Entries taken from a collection
+ + + + + + +

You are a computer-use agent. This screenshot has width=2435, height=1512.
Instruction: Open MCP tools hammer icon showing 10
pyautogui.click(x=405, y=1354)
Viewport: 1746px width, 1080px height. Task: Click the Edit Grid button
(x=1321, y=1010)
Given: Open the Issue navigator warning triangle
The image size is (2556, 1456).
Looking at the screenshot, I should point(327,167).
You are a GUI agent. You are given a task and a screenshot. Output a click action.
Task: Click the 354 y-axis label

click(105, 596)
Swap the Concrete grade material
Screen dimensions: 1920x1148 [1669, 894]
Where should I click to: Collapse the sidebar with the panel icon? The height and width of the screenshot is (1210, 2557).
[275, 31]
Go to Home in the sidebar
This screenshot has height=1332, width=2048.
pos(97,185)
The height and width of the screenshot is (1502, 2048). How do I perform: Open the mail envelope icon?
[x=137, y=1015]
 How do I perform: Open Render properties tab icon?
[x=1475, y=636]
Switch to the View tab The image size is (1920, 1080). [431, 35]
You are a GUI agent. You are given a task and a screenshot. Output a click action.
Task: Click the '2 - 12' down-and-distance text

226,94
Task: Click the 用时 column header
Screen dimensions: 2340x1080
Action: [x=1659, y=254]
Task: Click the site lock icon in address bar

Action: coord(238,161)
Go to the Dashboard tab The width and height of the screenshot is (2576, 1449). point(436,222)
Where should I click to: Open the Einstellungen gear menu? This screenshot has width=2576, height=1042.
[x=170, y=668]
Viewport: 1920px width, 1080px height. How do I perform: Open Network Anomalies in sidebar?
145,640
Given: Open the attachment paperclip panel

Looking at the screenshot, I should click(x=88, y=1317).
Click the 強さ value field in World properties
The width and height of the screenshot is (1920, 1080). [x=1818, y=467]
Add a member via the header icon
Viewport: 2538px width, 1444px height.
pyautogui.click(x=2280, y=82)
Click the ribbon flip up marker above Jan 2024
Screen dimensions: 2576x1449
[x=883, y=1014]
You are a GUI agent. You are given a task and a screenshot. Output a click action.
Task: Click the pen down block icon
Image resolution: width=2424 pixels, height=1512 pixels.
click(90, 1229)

+ + + + + + +

WORK TO BE COMPLETED →
Please write out exactly the lines from the start of the data through the line that contains "Given: Open the Issue", both ends included, and nothing else.

SOLUTION BELOW →
You are a computer-use agent. This screenshot has width=2435, height=1512.
Instruction: Open MCP tools hammer icon showing 10
pyautogui.click(x=405, y=1354)
Viewport: 1746px width, 1080px height. Task: Click the Edit Grid button
(x=1321, y=1010)
Given: Open the Issue navigator warning triangle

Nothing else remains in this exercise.